LINCOLN, Benjamin, soldier, born in Hingham, Massachusetts, 24 January, 1733; died there, 9 May, 1810. His father, Benjamin, was born in Hingham in 1700, his family having been among the first settlers, the name of Thomas Lincoln, a cooper, appearing on the town-records as early as 1636. He received only a common school education, and was a farmer until 1773, holding the offices of magistrate, representative in the provincial legislature, and colonel of militia. He was also a member of the provincial congresses of Massachusetts, of which he was secretary, and served on its committee of correspondence. He was active in organizing and training the Continental troops, and was appointed major-general of state militia in 1776, and on 23 May, 1776, was placed at the head of a committee to prepare instructions for the representatives of the town in the general court, previous to the Declaration of Independence. The following is an extract from his instructions entered on the records of the town: 

"You are instructed and directed at all times to give your vote and interest in support of the present struggle with Great Britain. We ask nothing of her but peace, liberty, and safety. You will never recede from that claim, and, agreeably to a resolve of the late house of representatives, in case the honorable Continental congress declare themselves independent of Great Britain, solemnly engage, in behalf of your constituents, that they will, with their lives and fortunes, support them in the measure." 

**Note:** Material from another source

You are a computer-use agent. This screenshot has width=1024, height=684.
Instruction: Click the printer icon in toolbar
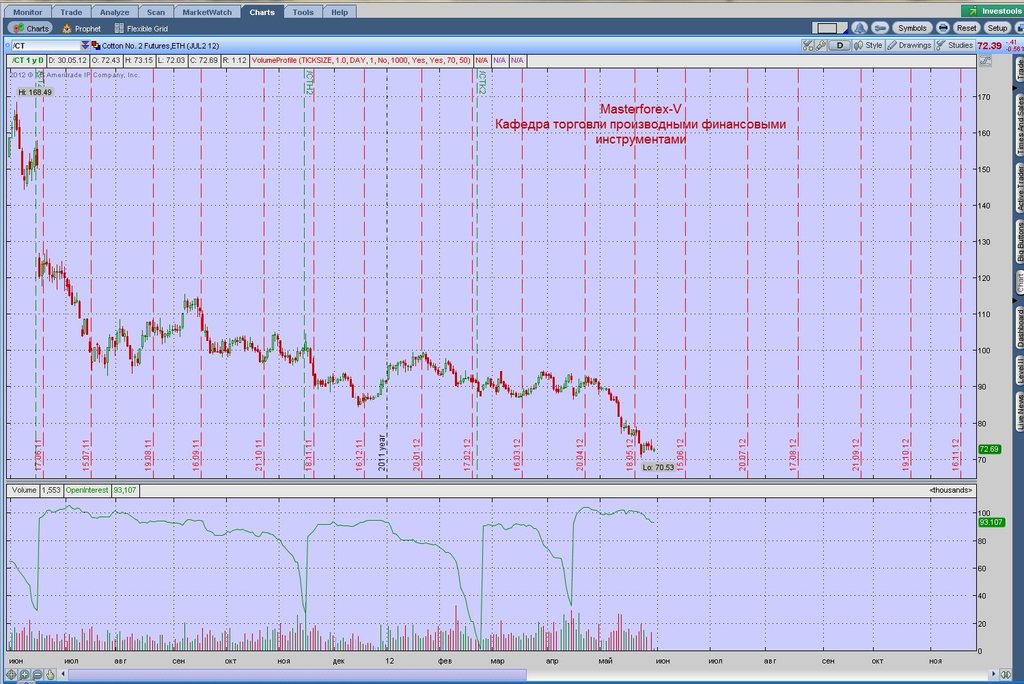[943, 28]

In June of that year he commanded the expedition that cleared Boston harbor of British vessels. After the American defeat on Long Island he was dispatched by the council of Massachusetts to re-enforce Washington with a body of militia, and he subsequently participated in the battle of White Plains and other engagements. At the close of 1776 Lincoln, with the greater part of 6,000 militia, was engaged with General William Heath in the attack on Fort Independence, which resulted disastrously. In the beginning of 1777 he joined Washington at Morristown with a new levy of militia, and on 19 February was promoted to major-general, having been recommended by Washington in a letter to congress dated 20 December, 1776: 

"In speaking of General Lincoln, I should not do him justice were I not to add that he is a gentleman well worthy of notice in the military line. He commanded the militia from Massachusetts last summer, or fall rather, and much to my satisfaction, having proved himself, on all occasions, an active, spirited, sensible man. I do not know whether it is his wish to remain in the military line, or whether, if he should, anything under thee rank he now holds in the state he comes from would satisfy him." 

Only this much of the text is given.